TASK STATEMENT
Repeat every record exactly as given.

Start of RECORDS FOR THE TASK

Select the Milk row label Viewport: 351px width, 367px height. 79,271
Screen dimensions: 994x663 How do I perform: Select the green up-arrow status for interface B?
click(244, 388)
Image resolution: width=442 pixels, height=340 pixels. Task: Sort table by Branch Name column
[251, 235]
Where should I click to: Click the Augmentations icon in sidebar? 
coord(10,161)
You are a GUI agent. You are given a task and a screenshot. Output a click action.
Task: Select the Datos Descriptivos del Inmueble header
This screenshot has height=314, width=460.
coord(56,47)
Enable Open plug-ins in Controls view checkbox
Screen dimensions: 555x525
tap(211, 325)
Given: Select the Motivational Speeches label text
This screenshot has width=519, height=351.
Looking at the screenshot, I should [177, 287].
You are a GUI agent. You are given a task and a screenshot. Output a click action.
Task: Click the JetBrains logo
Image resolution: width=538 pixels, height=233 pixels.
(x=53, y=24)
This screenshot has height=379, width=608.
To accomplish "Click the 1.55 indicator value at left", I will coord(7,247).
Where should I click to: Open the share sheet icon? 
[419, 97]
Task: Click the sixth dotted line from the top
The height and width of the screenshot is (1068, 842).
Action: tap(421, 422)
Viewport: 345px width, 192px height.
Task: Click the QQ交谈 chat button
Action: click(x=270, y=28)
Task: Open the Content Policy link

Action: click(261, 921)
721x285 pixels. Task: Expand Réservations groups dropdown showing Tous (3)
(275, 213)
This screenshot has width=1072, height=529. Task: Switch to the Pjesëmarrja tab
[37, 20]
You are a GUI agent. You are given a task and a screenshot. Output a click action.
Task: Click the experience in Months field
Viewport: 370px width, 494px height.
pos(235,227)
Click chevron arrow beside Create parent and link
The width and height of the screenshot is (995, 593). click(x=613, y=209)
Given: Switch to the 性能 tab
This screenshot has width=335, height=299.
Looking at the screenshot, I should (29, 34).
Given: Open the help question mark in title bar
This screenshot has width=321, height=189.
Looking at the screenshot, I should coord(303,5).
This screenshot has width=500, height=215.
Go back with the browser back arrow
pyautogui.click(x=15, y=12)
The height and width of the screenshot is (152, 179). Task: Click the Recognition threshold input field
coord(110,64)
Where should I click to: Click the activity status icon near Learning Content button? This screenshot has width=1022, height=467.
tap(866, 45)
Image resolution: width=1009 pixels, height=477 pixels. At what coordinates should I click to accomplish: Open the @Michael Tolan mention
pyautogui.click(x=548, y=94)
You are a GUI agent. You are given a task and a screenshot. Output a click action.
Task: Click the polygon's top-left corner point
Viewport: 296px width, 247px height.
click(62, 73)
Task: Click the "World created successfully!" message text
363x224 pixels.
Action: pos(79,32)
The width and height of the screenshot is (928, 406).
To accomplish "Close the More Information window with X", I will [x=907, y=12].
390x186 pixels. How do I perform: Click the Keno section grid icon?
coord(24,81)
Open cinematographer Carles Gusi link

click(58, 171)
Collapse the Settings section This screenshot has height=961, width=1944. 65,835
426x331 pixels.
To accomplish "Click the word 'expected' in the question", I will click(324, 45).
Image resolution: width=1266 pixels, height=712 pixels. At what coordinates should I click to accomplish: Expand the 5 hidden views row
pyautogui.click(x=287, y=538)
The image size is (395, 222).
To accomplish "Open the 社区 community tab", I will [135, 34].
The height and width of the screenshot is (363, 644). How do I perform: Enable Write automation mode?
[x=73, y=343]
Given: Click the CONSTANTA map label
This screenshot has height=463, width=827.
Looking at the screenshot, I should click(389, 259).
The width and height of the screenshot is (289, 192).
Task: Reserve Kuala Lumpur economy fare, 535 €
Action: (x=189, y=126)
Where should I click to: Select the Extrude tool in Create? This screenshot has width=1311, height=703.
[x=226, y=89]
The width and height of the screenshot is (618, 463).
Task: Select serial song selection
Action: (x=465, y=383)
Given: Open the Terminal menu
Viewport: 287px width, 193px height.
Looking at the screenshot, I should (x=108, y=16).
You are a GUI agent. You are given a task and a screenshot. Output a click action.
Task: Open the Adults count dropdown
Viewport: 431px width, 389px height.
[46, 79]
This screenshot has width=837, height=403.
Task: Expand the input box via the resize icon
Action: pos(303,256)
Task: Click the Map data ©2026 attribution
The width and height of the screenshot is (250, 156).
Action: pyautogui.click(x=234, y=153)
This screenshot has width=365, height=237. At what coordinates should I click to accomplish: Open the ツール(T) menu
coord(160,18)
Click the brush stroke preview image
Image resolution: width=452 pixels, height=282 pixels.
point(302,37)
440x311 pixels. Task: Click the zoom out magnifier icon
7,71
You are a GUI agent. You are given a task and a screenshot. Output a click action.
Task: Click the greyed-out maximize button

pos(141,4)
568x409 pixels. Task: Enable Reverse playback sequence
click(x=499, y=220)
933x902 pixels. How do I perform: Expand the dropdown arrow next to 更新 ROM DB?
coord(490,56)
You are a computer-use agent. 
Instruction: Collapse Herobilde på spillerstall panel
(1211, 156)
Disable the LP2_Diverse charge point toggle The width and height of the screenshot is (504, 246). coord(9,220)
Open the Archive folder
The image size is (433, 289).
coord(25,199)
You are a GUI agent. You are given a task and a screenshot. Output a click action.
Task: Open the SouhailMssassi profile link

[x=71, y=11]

End of RECORDS FOR THE TASK

RESPONSE AREA
Select the Milk row label Viewport: 351px width, 367px height. 79,271
Screen dimensions: 994x663 How do I perform: Select the green up-arrow status for interface B?
click(244, 388)
Image resolution: width=442 pixels, height=340 pixels. Task: Sort table by Branch Name column
[251, 235]
Where should I click to: Click the Augmentations icon in sidebar? 
coord(10,161)
You are a GUI agent. You are given a task and a screenshot. Output a click action.
Task: Select the Datos Descriptivos del Inmueble header
This screenshot has height=314, width=460.
coord(56,47)
Enable Open plug-ins in Controls view checkbox
Screen dimensions: 555x525
tap(211, 325)
Given: Select the Motivational Speeches label text
This screenshot has width=519, height=351.
Looking at the screenshot, I should [177, 287].
You are a GUI agent. You are given a task and a screenshot. Output a click action.
Task: Click the JetBrains logo
Image resolution: width=538 pixels, height=233 pixels.
(x=53, y=24)
This screenshot has height=379, width=608.
To accomplish "Click the 1.55 indicator value at left", I will coord(7,247).
Where should I click to: Open the share sheet icon? 
[419, 97]
Task: Click the sixth dotted line from the top
The height and width of the screenshot is (1068, 842).
Action: tap(421, 422)
Viewport: 345px width, 192px height.
Task: Click the QQ交谈 chat button
Action: click(x=270, y=28)
Task: Open the Content Policy link

Action: click(261, 921)
721x285 pixels. Task: Expand Réservations groups dropdown showing Tous (3)
(275, 213)
This screenshot has width=1072, height=529. Task: Switch to the Pjesëmarrja tab
[37, 20]
You are a GUI agent. You are given a task and a screenshot. Output a click action.
Task: Click the experience in Months field
Viewport: 370px width, 494px height.
pos(235,227)
Click chevron arrow beside Create parent and link
The width and height of the screenshot is (995, 593). click(x=613, y=209)
Given: Switch to the 性能 tab
This screenshot has width=335, height=299.
Looking at the screenshot, I should (29, 34).
Given: Open the help question mark in title bar
This screenshot has width=321, height=189.
Looking at the screenshot, I should coord(303,5).
This screenshot has width=500, height=215.
Go back with the browser back arrow
pyautogui.click(x=15, y=12)
The height and width of the screenshot is (152, 179). Task: Click the Recognition threshold input field
coord(110,64)
Where should I click to: Click the activity status icon near Learning Content button? This screenshot has width=1022, height=467.
tap(866, 45)
Image resolution: width=1009 pixels, height=477 pixels. At what coordinates should I click to accomplish: Open the @Michael Tolan mention
pyautogui.click(x=548, y=94)
You are a GUI agent. You are given a task and a screenshot. Output a click action.
Task: Click the polygon's top-left corner point
Viewport: 296px width, 247px height.
click(62, 73)
Task: Click the "World created successfully!" message text
363x224 pixels.
Action: pos(79,32)
The width and height of the screenshot is (928, 406).
To accomplish "Close the More Information window with X", I will [x=907, y=12].
390x186 pixels. How do I perform: Click the Keno section grid icon?
coord(24,81)
Open cinematographer Carles Gusi link

click(58, 171)
Collapse the Settings section This screenshot has height=961, width=1944. 65,835
426x331 pixels.
To accomplish "Click the word 'expected' in the question", I will click(324, 45).
Image resolution: width=1266 pixels, height=712 pixels. At what coordinates should I click to accomplish: Expand the 5 hidden views row
pyautogui.click(x=287, y=538)
The image size is (395, 222).
To accomplish "Open the 社区 community tab", I will [135, 34].
The height and width of the screenshot is (363, 644). How do I perform: Enable Write automation mode?
[x=73, y=343]
Given: Click the CONSTANTA map label
This screenshot has height=463, width=827.
Looking at the screenshot, I should click(389, 259).
The width and height of the screenshot is (289, 192).
Task: Reserve Kuala Lumpur economy fare, 535 €
Action: (x=189, y=126)
Where should I click to: Select the Extrude tool in Create? This screenshot has width=1311, height=703.
[x=226, y=89]
The width and height of the screenshot is (618, 463).
Task: Select serial song selection
Action: (x=465, y=383)
Given: Open the Terminal menu
Viewport: 287px width, 193px height.
Looking at the screenshot, I should (x=108, y=16).
You are a GUI agent. You are given a task and a screenshot. Output a click action.
Task: Open the Adults count dropdown
Viewport: 431px width, 389px height.
[46, 79]
This screenshot has width=837, height=403.
Task: Expand the input box via the resize icon
Action: pos(303,256)
Task: Click the Map data ©2026 attribution
The width and height of the screenshot is (250, 156).
Action: pyautogui.click(x=234, y=153)
This screenshot has width=365, height=237. At what coordinates should I click to accomplish: Open the ツール(T) menu
coord(160,18)
Click the brush stroke preview image
Image resolution: width=452 pixels, height=282 pixels.
point(302,37)
440x311 pixels. Task: Click the zoom out magnifier icon
7,71
You are a GUI agent. You are given a task and a screenshot. Output a click action.
Task: Click the greyed-out maximize button

pos(141,4)
568x409 pixels. Task: Enable Reverse playback sequence
click(x=499, y=220)
933x902 pixels. How do I perform: Expand the dropdown arrow next to 更新 ROM DB?
coord(490,56)
You are a computer-use agent. 
Instruction: Collapse Herobilde på spillerstall panel
(1211, 156)
Disable the LP2_Diverse charge point toggle The width and height of the screenshot is (504, 246). coord(9,220)
Open the Archive folder
The image size is (433, 289).
coord(25,199)
You are a GUI agent. You are given a task and a screenshot. Output a click action.
Task: Open the SouhailMssassi profile link

[x=71, y=11]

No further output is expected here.